First we test our analytic result of Section 2 and check whether the model confirms the analytic result of Proposition 1, i.e. that selfish low-minded agents (ls1) have an advantage over selfish high-minded ones (hs1). We test this hypothesis both on the totally connected and the scale-free network and the outcomes are quite different. The totally connected configuration confirms our analytic result. Furthermore, this advantage is quite robust and holds even by rescaling the payoff tables. Indeed, the only way to obtain an equilibrium between types is by transforming the hs1s into non-selfish agents of the types hn1 or hn2 (see Table 2). On the other hand, in the scale-free network the hs1s fare as well as the ls1s. We conjecture that this result is highly dependent on the low connectivity of the scale-free network (an average of 1.6 links per node)^[24], but this should be tested further.
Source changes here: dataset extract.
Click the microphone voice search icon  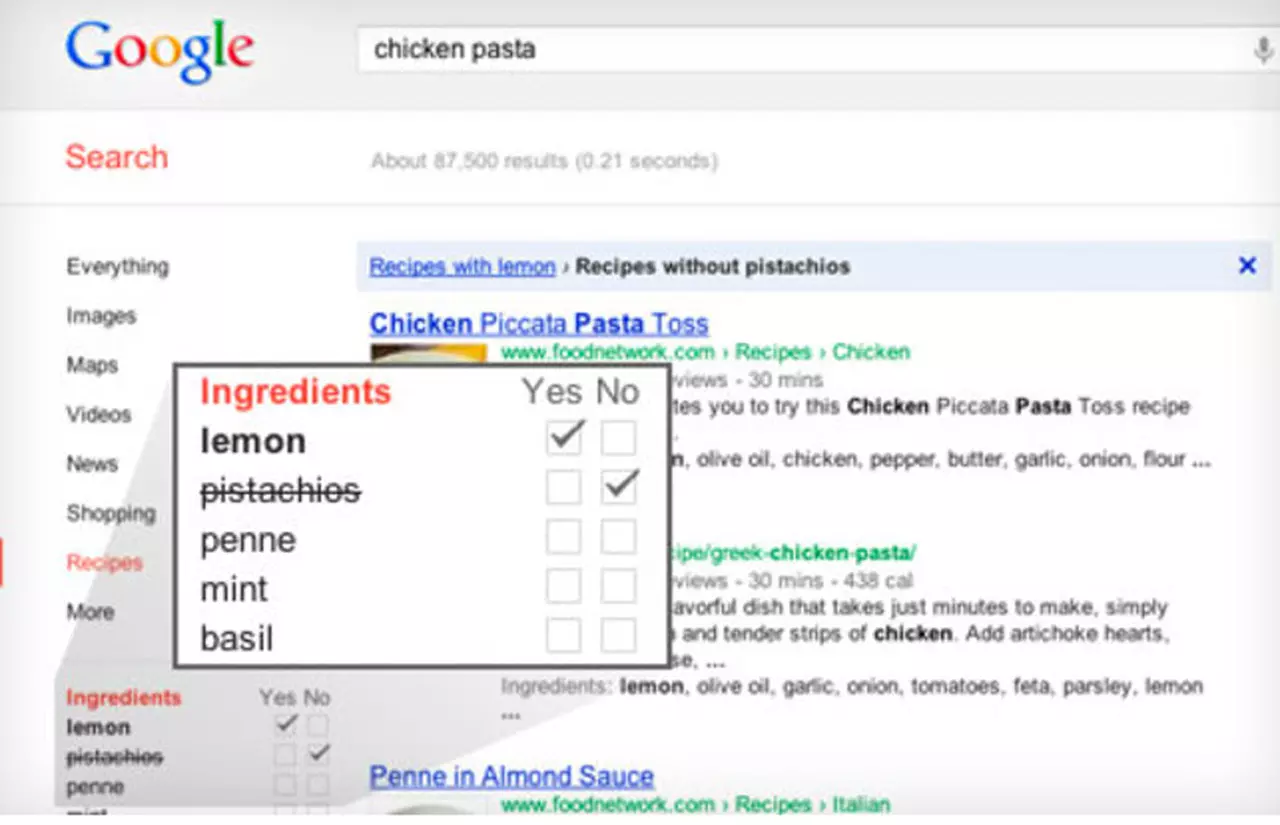pyautogui.click(x=1264, y=50)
The totally connected and the scale free network with low connectivity are two extreme cases. For most real-life social networks connectivity falls inbetween and, by consequence, in most cases ls1s keep an advantage. External policies are therefore needed to improve the situation. Hiring more hs1 agents (Section 4.2) and implementing a system of rewards and sanctions (Section 4.3) are the most intuitive options.

Basic setup

Our first setup is meant to test the fitness of the hs1 and ls1 in a totally connected network under normal conditions, i.e. where there is a fifty-fifty probability that a new agent entering in the society is hs1 or ls1, with the payoff tables set as in Table 2, under a quantile-based preretirement strategy and no additional features specified. With the help of Netlogo’s Behavior space we ran a society with 10, 20, 30, 40 and 50 individuals for 1500 ticks (a good approximation of the asymptotical behavior of the system) with 10 repetitions, which are sufficient to reach a 95% confidence interval. The change-of-strategy-threshold ranges between 1, 6 and 12^[25]. The quantile ranges over 10%, 15% and 20%. We therefore get a total of 5x3x3x10 = 450 runs of the simulation. Each run tests the final value of

the mean time before retirement for both types of agents
the percentage of H actions

We also re-ran some configurations setting the parameter “postpone” to 5 (for postponing the pre-retirement decision), which was set to 0 in the original case.
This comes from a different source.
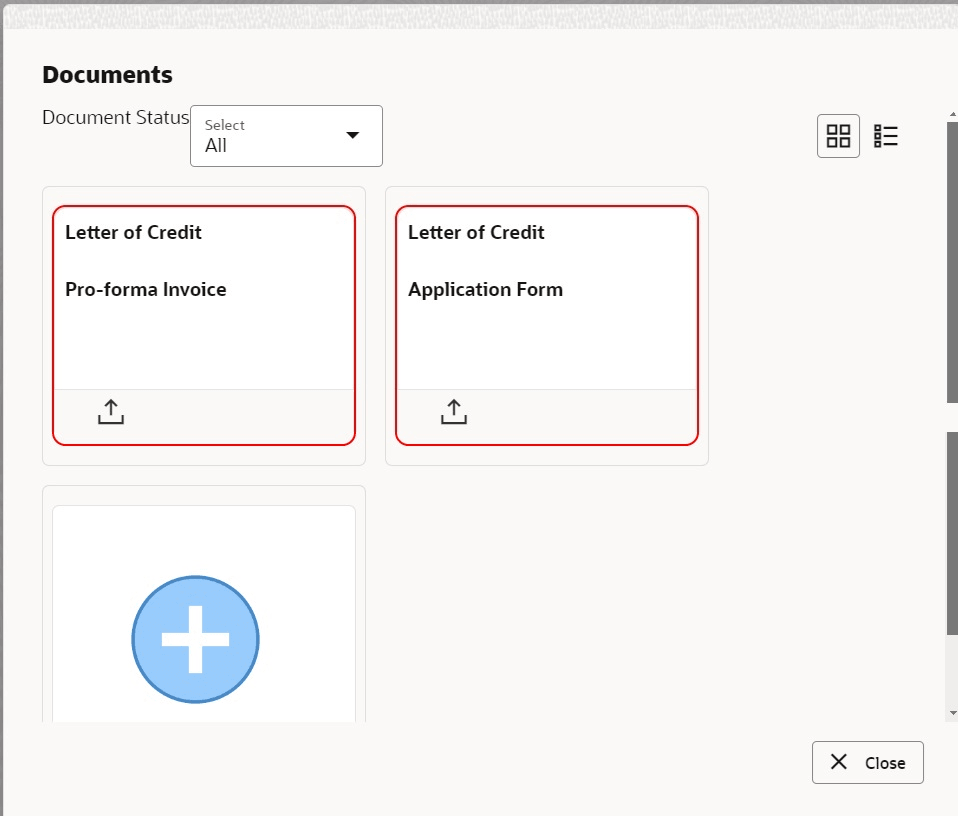Click the Letter of Credit Application Form title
Results are quite unambiguous. When “postpone” is set to 0 the final values of the H actions fall steadily below 20% for all configurations and decrease w.r.t. the size of the society (Figure 2, left). The situation improves slightly when we set postpone to 5 (Figure 2, right) for the simple fact that hs1s endure longer. Furthermore, no matter what, the ls1 agents fare always much better in terms of mean time before retirement than the hs1s^[26].

**Figure 2**. Rate of H actions (Y-axis) after 1500 steps for a 15% quantile-based pre-retirement strategy and “postpone” set to 0 ticks (left subfigure) and 5 ticks (right subfigure). X-axis values represent the number of agents in the society. Different line colors are attributed to different thresholds for the change-of-strategy parameter.

We repeated the same experiment on the scale-free configuration and the situation changes significantly. We indeed get an equilibrium between types: the rate of H actions is constantly at 50% and the mean time before retirement is the same.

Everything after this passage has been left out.